## Begin Text segment

The 1975–76 OMJHL season was the second season of the Ontario Major Junior Hockey League (OMJHL). The Windsor Spitfires were added as an expansion team, becoming the twelfth team in the league. The OMJHL splits into two divisions of six teams each. The southern and western teams joined the Emms division, named for Hap Emms. The northern and eastern teams joined the Leyden division, named for Matt Leyden. The OMJHL created three new trophies for the season. The Emms Trophy and the Leyden Trophy are awarded to the regular season champion of their respective divisions. The F. W. "Dinty" Moore Trophy (named for Francis Moore) is inaugurated for the first-year goaltender with the best goals-against-average. Twelve teams each played 66 games. The Hamilton Fincups won the J. Ross Robertson Cup, defeating the Sudbury Wolves.

## End Text segment

* Task requirements *
a: Determine whether each of the following statements agrees with the account of the 1975–76 OMJHL season, answering yes or no and quoting the deciding words of that account: (i) The Windsor Spitfires entered the league as an expansion team and became its twelfth team. (ii) The southern and western teams were placed in the Leyden division. (iii) Each team played 66 games.
b: Transcribe the account of the 1975–76 OMJHL season between "The 1975–76 OMJHL" and "the Sudbury Wolves.", inclusive.
The lines that follow bear no relation to the account of the 1975–76 OMJHL season.

## Begin Data

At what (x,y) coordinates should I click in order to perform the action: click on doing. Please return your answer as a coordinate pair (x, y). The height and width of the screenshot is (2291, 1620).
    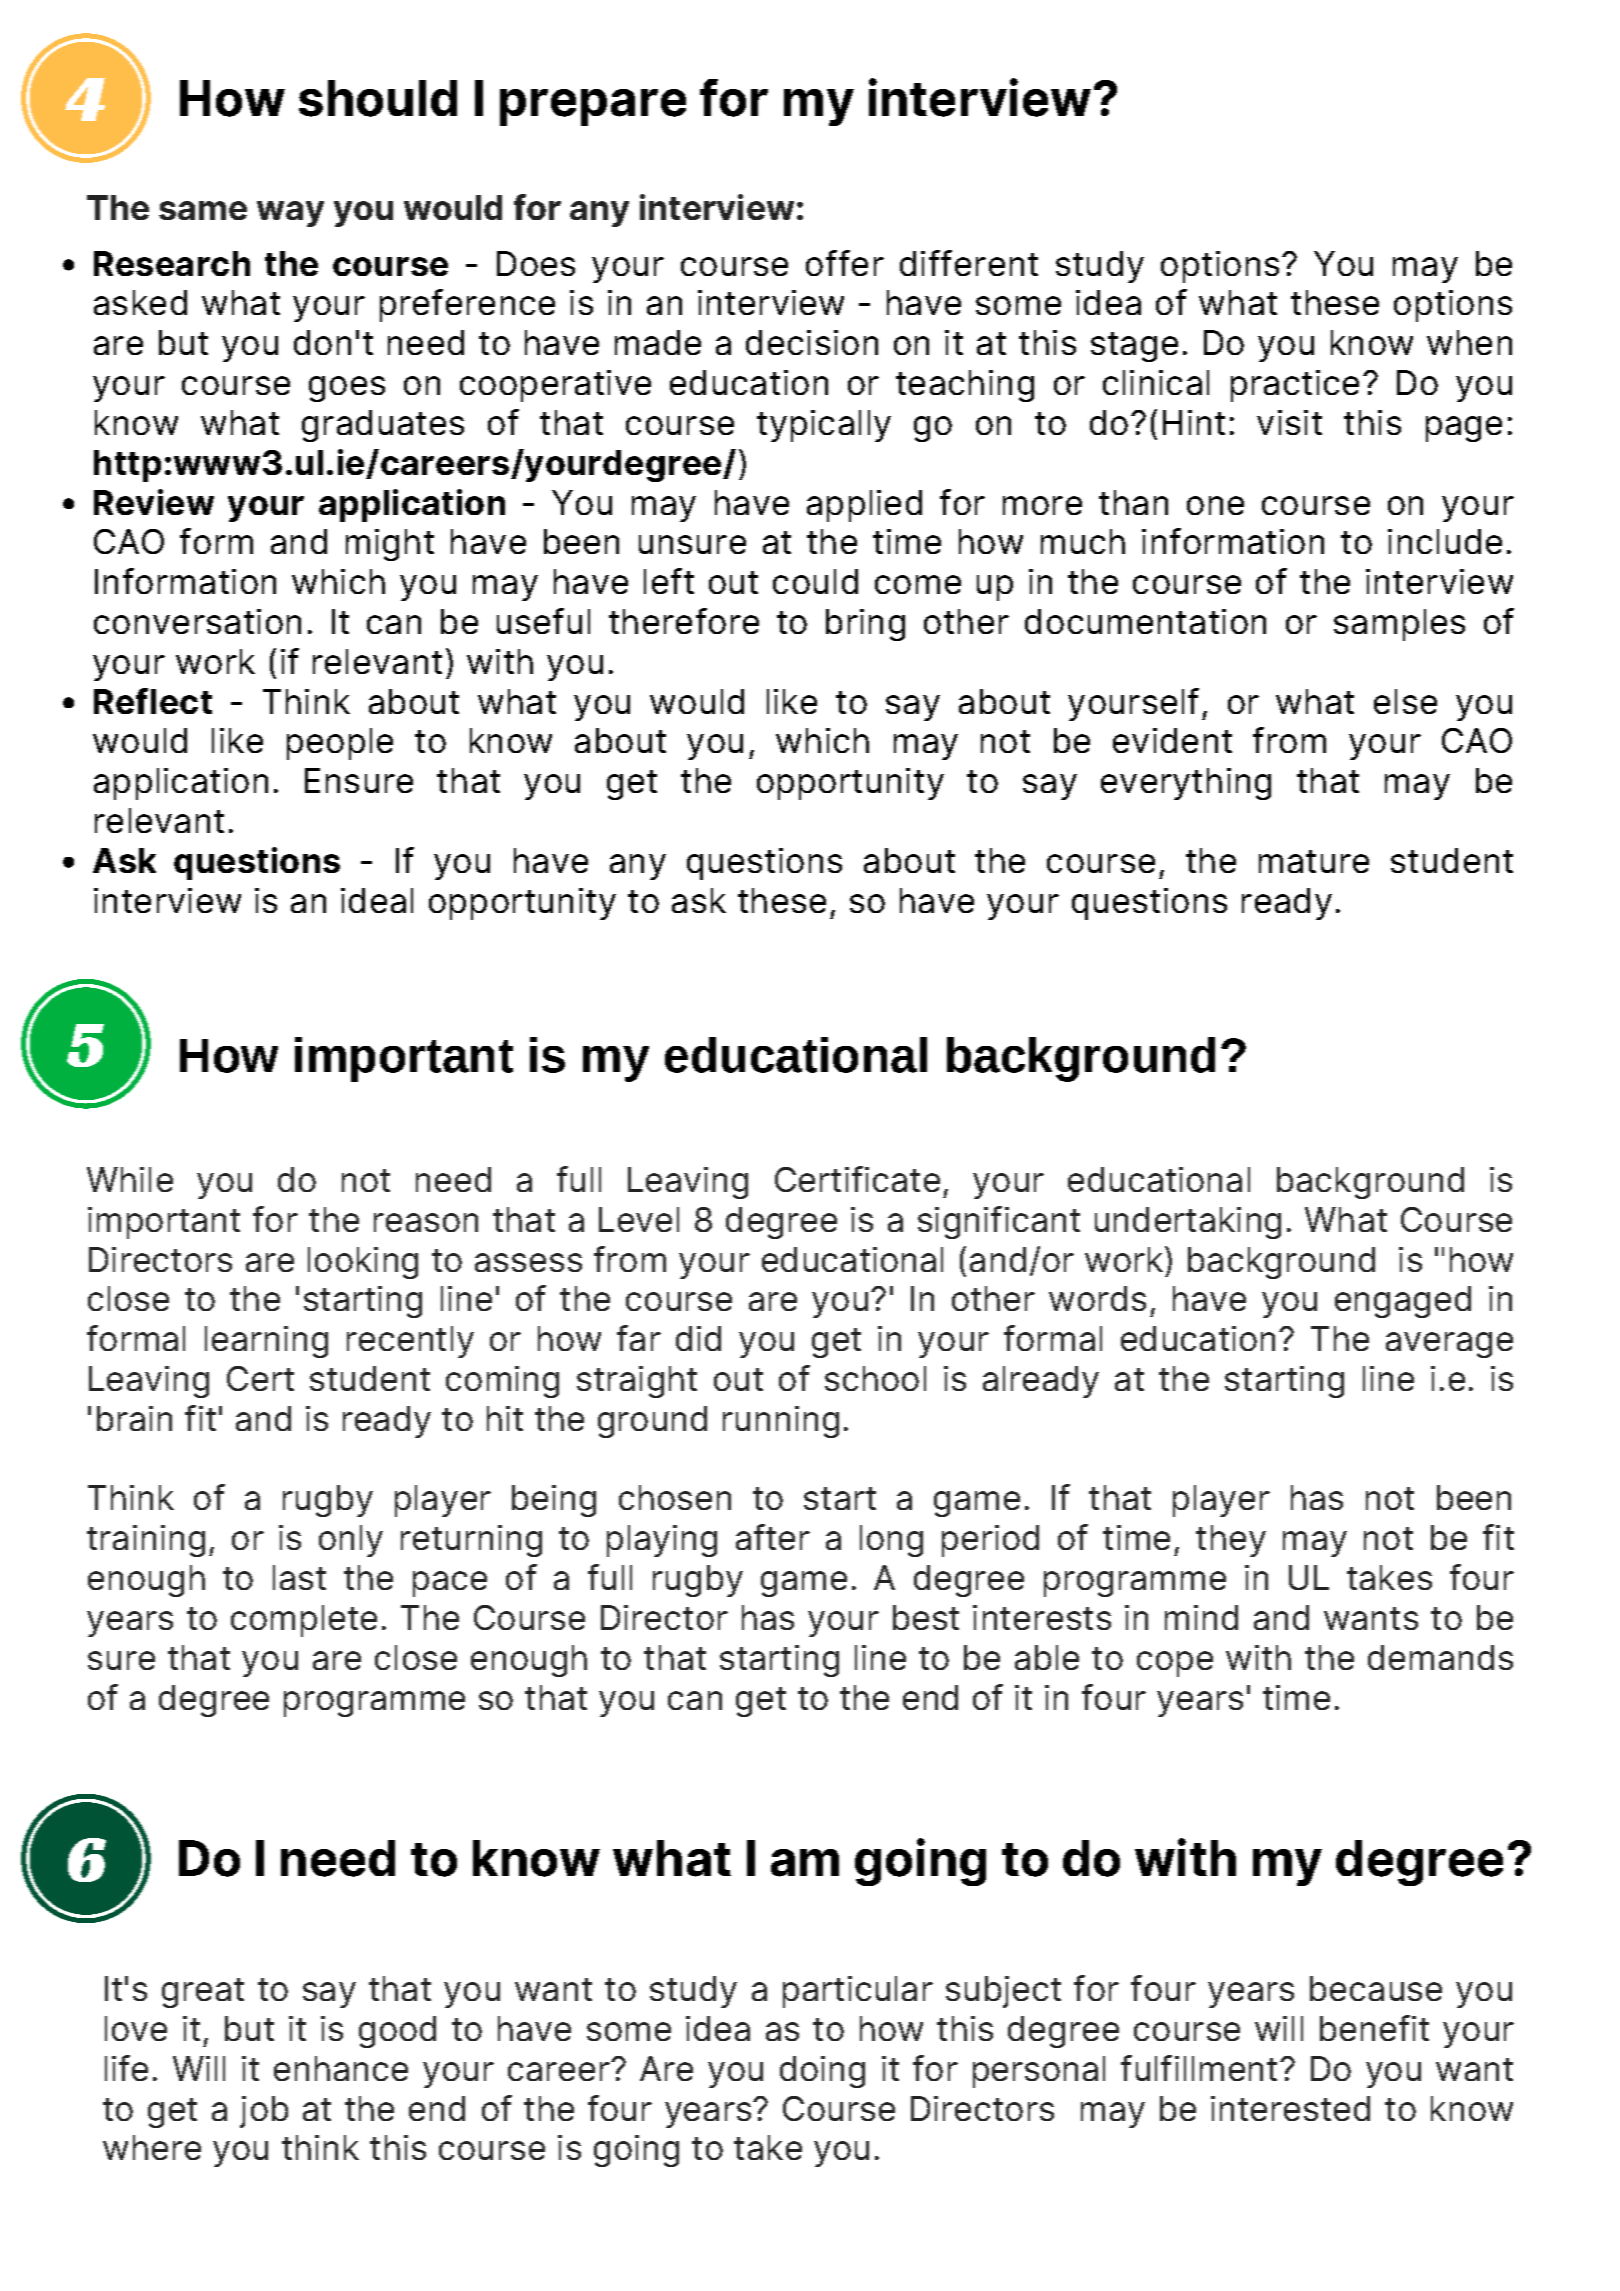
    Looking at the image, I should click on (822, 2072).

## End Data

* Responses in order *
a:
(i) Yes: "The Windsor Spitfires were added as an expansion team, becoming the twelfth team in the league."
(ii) No: "The southern and western teams joined the Emms division, named for Hap Emms."
(iii) Yes: "Twelve teams each played 66 games."

b:
The 1975–76 OMJHL season was the second season of the Ontario Major Junior Hockey League (OMJHL). The Windsor Spitfires were added as an expansion team, becoming the twelfth team in the league. The OMJHL splits into two divisions of six teams each. The southern and western teams joined the Emms division, named for Hap Emms. The northern and eastern teams joined the Leyden division, named for Matt Leyden. The OMJHL created three new trophies for the season. The Emms Trophy and the Leyden Trophy are awarded to the regular season champion of their respective divisions. The F. W. "Dinty" Moore Trophy (named for Francis Moore) is inaugurated for the first-year goaltender with the best goals-against-average. Twelve teams each played 66 games. The Hamilton Fincups won the J. Ross Robertson Cup, defeating the Sudbury Wolves.